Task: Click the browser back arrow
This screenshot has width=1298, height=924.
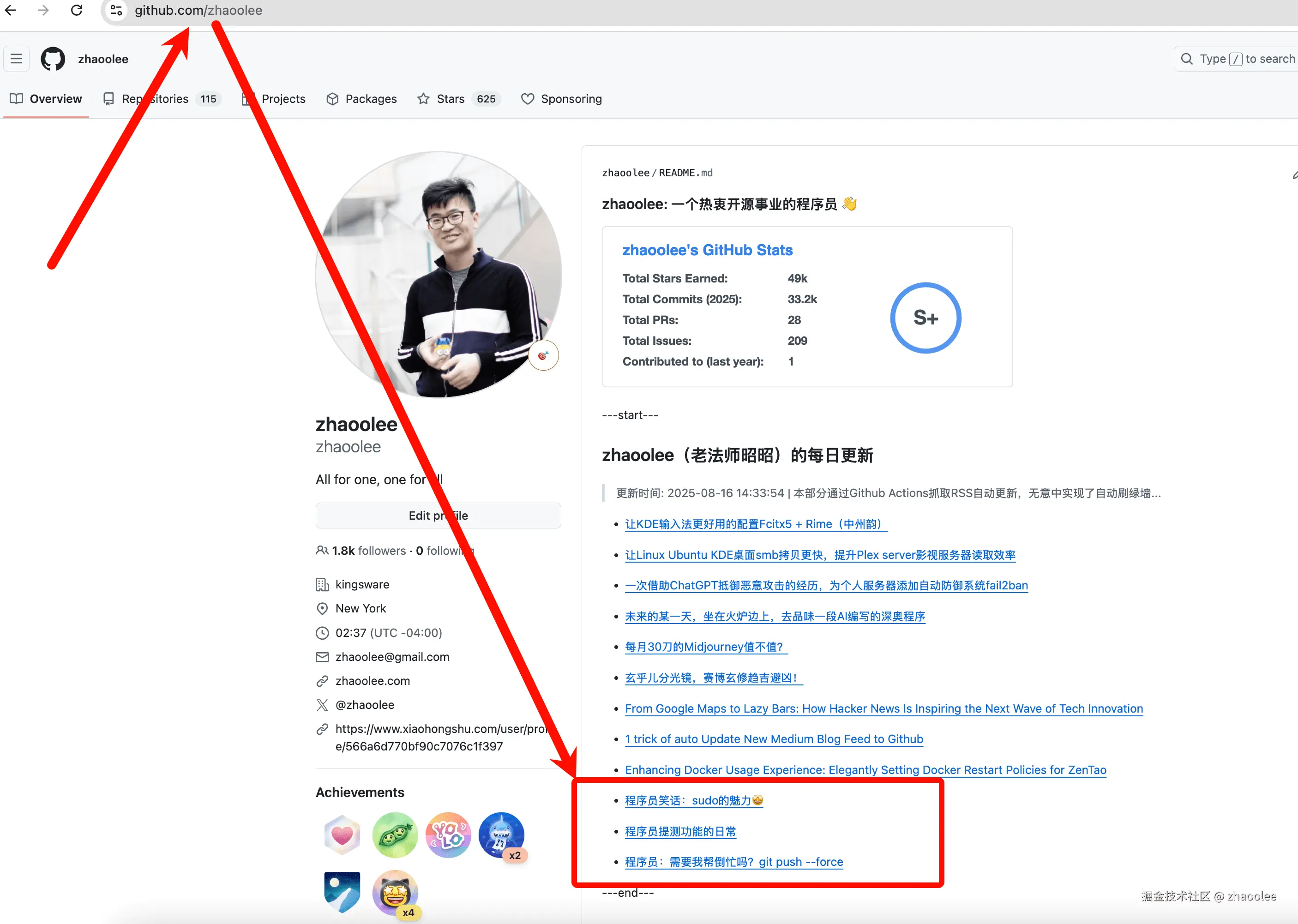Action: (10, 10)
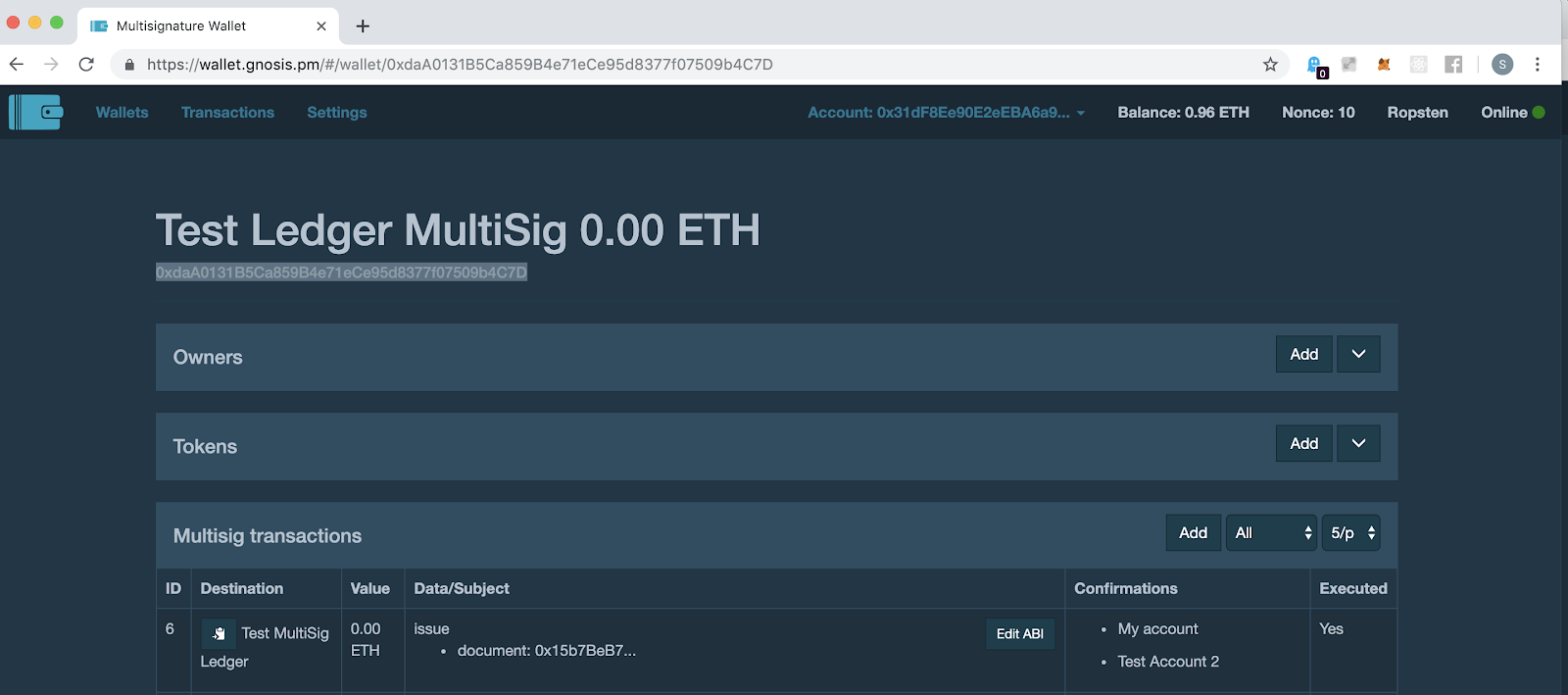Click the Gnosis wallet logo icon
The height and width of the screenshot is (695, 1568).
pyautogui.click(x=36, y=112)
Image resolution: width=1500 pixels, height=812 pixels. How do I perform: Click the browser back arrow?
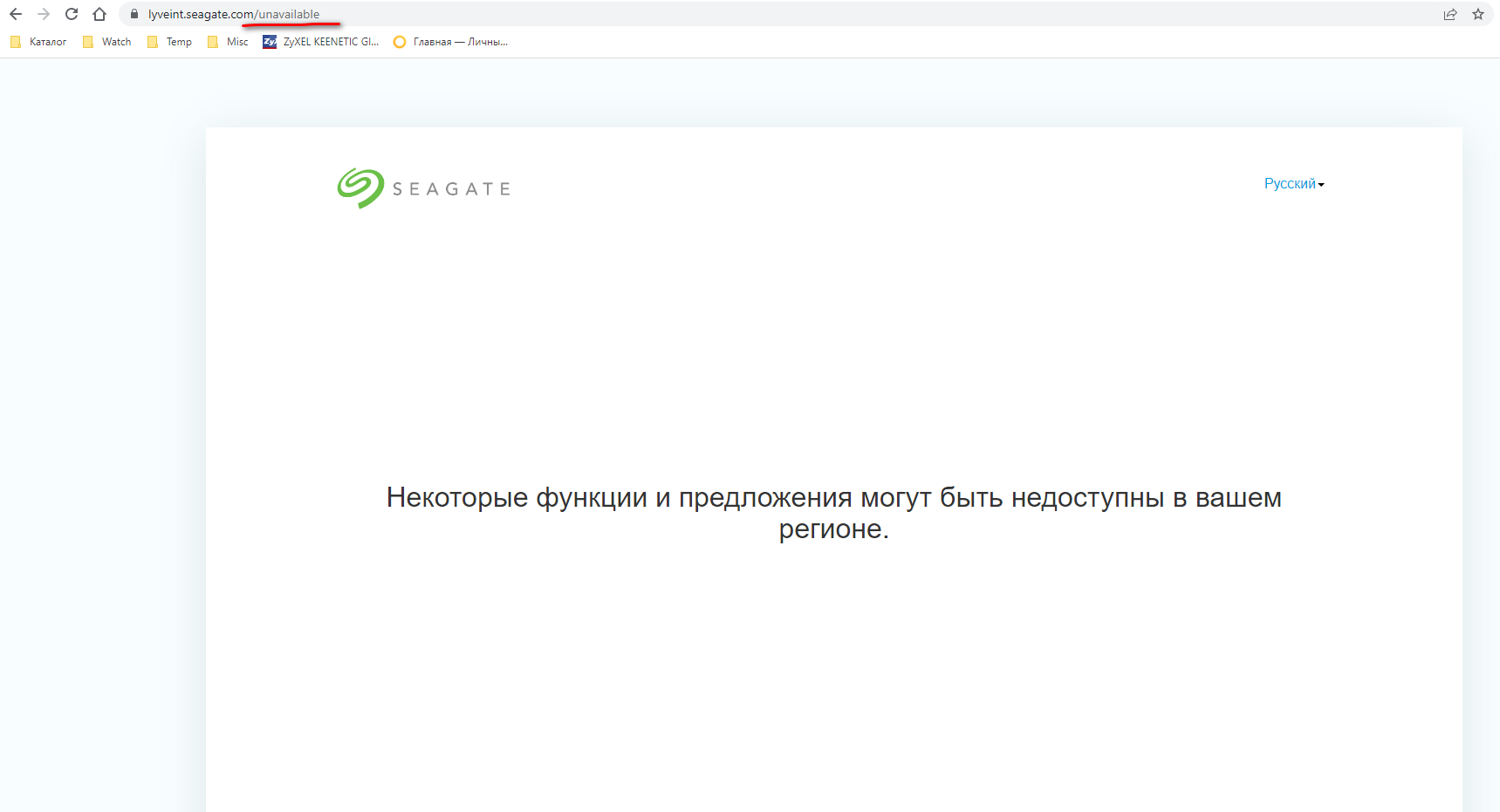[16, 14]
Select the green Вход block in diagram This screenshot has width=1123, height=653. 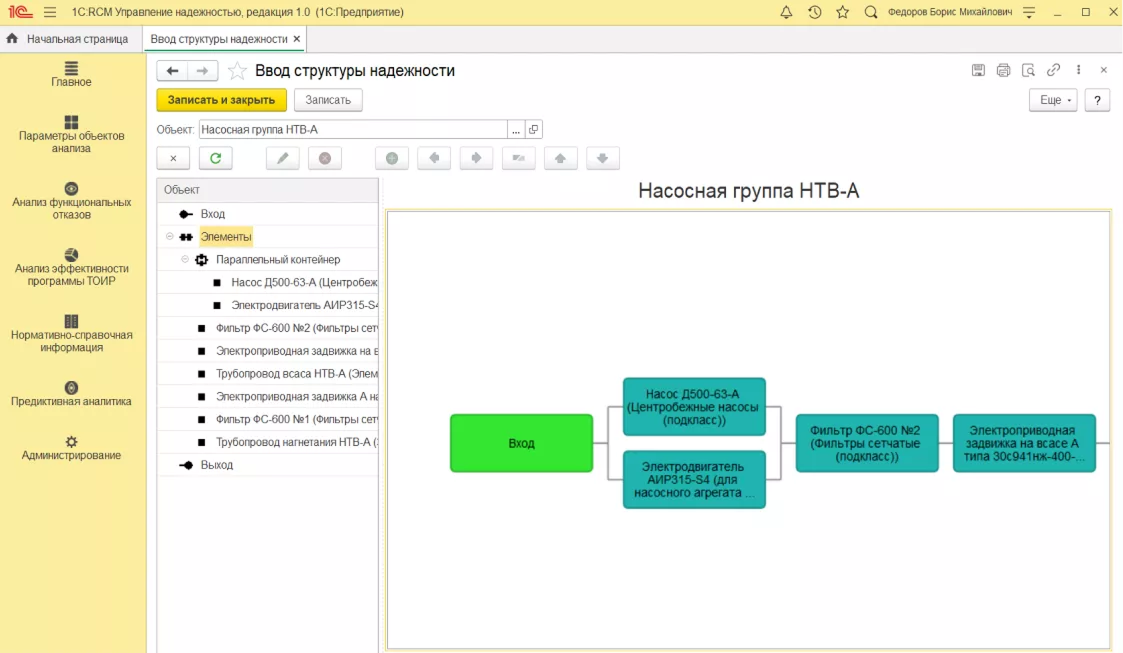521,443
=======
WHAT THE TASK REQUIRES: Count the lines in the material that contain the word "arrow", and reply with the number alone.

CORRECT RESULT: 2